Write down each entry precisely as given.

* THE INPUT
################
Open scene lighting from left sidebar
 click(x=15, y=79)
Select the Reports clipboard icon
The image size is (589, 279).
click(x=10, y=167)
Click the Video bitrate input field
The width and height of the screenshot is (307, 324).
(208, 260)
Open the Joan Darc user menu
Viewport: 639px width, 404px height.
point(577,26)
################
* RESPONSE AREA
Open scene lighting from left sidebar
 click(x=15, y=79)
Select the Reports clipboard icon
The image size is (589, 279).
click(x=10, y=167)
Click the Video bitrate input field
The width and height of the screenshot is (307, 324).
(208, 260)
Open the Joan Darc user menu
Viewport: 639px width, 404px height.
point(577,26)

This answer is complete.